* bug#52263: Stale comment in xsd-regexp.el about Emacs not supporting Unicode
@ 2021-12-03 18:37 Stefan Kangas
2021-12-03 19:27 ` Eli Zaretskii
0 siblings, 1 reply; 7+ messages in thread
From: Stefan Kangas @ 2021-12-03 18:37 UTC (permalink / raw)
To: 52263
Severity: minor
I believe this comment in lisp/nxml/xsd-regexp.el can be removed as
Emacs supports Unicode now:
;; The semantics of XSD regexps are defined in terms of Unicode.
;; Non-Unicode characters are not allowed in regular expressions and
;; will not match against the generated regular expressions. A
;; Unicode character means a character in one of the Mule charsets
;; ascii, latin-iso8859-1, mule-unicode-0100-24ff,
;; mule-unicode-2500-33ff, mule-unicode-e000-ffff, eight-bit-control
;; or a character translatable to such a character (i.e a character
;; for which `encode-char' will return non-nil).
;;
;; Unfortunately, this means that this package is currently useless
;; for CJK characters, since there's no mule-unicode charset for the
;; CJK ranges of Unicode. We should devise a workaround for this
;; until the fabled Unicode version of Emacs makes an appearance.
Is that correct?
^ permalink raw reply [flat|nested] 7+ messages in thread
* bug#52263: Stale comment in xsd-regexp.el about Emacs not supporting Unicode
2021-12-03 18:37 bug#52263: Stale comment in xsd-regexp.el about Emacs not supporting Unicode Stefan Kangas
@ 2021-12-03 19:27 ` Eli Zaretskii
2021-12-04 13:07 ` Stefan Kangas
0 siblings, 1 reply; 7+ messages in thread
From: Eli Zaretskii @ 2021-12-03 19:27 UTC (permalink / raw)
To: Stefan Kangas; +Cc: 52263
> From: Stefan Kangas <stefan@marxist.se>
> Date: Fri, 3 Dec 2021 10:37:10 -0800
>
> I believe this comment in lisp/nxml/xsd-regexp.el can be removed as
> Emacs supports Unicode now:
>
> ;; The semantics of XSD regexps are defined in terms of Unicode.

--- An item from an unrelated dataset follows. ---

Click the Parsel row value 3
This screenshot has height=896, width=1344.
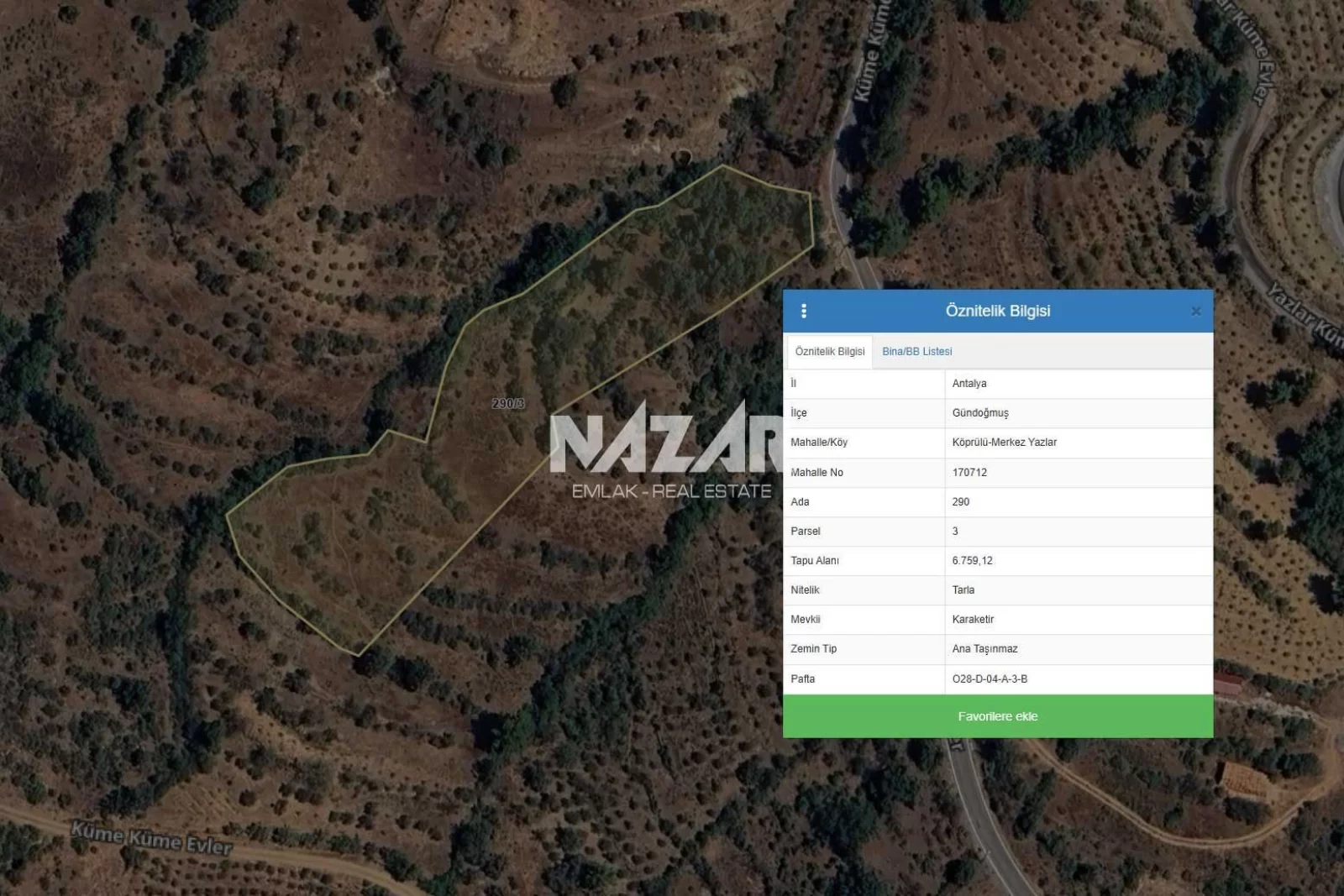pyautogui.click(x=955, y=532)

> ;; Non-Unicode characters are not allowed in regular expressions and
> ;; will not match against the generated regular expressions. A
> ;; Unicode character means a character in one of the Mule charsets
> ;; ascii, latin-iso8859-1, mule-unicode-0100-24ff,
> ;; mule-unicode-2500-33ff, mule-unicode-e000-ffff, eight-bit-control
> ;; or a character translatable to such a character (i.e a character
> ;; for which `encode-char' will return non-nil).
> ;;
> ;; Unfortunately, this means that this package is currently useless
> ;; for CJK characters, since there's no mule-unicode charset for the
> ;; CJK ranges of Unicode. We should devise a workaround for this
> ;; until the fabled Unicode version of Emacs makes an appearance.
>
> Is that correct?
Probably. The mule-Unicode-* stuff is definitely obsolete. The only
thing that bothers me is what happens with eight-bit characters in the
XSD regexps -- are they allowed? Emacs in general does allow them.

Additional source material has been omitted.